▶ [Data lines]
++++++++++
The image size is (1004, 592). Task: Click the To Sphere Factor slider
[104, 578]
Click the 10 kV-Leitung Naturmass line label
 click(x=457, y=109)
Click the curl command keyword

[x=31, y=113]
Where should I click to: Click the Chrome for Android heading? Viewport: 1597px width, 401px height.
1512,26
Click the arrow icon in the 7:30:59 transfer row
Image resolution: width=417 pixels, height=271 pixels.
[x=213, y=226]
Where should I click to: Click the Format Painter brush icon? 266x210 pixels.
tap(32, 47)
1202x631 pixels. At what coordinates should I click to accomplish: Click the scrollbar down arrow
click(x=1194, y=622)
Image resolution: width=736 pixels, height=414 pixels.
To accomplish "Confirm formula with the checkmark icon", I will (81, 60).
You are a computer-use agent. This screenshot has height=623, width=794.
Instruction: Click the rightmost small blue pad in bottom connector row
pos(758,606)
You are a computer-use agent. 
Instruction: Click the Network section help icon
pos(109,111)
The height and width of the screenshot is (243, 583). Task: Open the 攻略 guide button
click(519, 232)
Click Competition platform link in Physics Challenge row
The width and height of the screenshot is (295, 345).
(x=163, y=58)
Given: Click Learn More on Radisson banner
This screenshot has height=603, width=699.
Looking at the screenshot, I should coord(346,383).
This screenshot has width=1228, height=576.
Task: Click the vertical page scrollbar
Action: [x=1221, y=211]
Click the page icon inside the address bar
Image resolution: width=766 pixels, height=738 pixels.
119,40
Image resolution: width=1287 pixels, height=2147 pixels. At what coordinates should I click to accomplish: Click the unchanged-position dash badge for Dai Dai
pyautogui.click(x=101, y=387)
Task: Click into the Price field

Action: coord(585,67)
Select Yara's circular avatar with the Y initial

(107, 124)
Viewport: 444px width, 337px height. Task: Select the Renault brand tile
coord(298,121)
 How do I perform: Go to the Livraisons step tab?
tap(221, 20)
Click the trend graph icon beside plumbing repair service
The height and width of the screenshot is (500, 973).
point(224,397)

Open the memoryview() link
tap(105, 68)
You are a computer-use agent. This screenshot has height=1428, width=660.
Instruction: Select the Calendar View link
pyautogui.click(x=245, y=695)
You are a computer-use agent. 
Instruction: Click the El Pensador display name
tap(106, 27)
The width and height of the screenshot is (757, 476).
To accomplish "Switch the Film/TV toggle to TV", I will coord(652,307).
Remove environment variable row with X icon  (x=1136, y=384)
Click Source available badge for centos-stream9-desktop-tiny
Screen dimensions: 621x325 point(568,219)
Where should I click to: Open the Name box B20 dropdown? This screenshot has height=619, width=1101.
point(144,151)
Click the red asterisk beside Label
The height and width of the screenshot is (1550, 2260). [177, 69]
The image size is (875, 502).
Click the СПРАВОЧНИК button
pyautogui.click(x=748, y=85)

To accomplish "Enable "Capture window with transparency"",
++++++++++
▶ [Given instruction] Pull out every line in the records that contains the word "Select" and copy each one in full.

▶ [Response to the task]
Select Yara's circular avatar with the Y initial
Viewport: 444px width, 337px height. Task: Select the Renault brand tile
Instruction: Select the Calendar View link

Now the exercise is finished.